Mr Birrell denied the charge. "You put on your front page what you deem important and what you think is important to your readers," he said.
"If our readers thought we put climate change on our front pages for the same reason that porn mags put naked women on their front pages, they would stop reading us.
"And I disagree that there's an implicit 'counsel of despair', because while we're campaigning on big issues such as ice caps, we also do a large amount on how people can change their own lives, through cycling, installing energy-efficient lighting, recycling, food miles; we've been equally committed on these issues."
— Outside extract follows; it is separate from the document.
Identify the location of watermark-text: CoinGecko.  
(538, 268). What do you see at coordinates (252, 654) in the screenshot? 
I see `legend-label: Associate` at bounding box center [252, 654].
Now I've always had my suspicions about the coverage of things environmental. There's such an industry built up around telling us what a bunch of shit bags we are for using the wrong sort of aerosol and imperiling the planet. Yet many scientists think climate change is caused by natural phenomena such as sunspots and volcanic activity.
It's not as though climate change is anything new. Freak weather conditions have been freaking people out since time immemorial.
In London for instance, between the 15th and 19th centuries, there were 23 documented cases of the River Thames freezing over. This was such a novelty for Londoners that special celebratory frost fairs were held.
Ancient peoples used to offer sacrifices to weather gods to avoid unpredictable climate change and there's no mention in the bible of Noah blaming the flood on Shem's use of underarm deodorant.
Yet, if causing paroxysms of guilt can help newspaper shift units it's got to be worth filling people's heads with visions of man made weather apocalypses.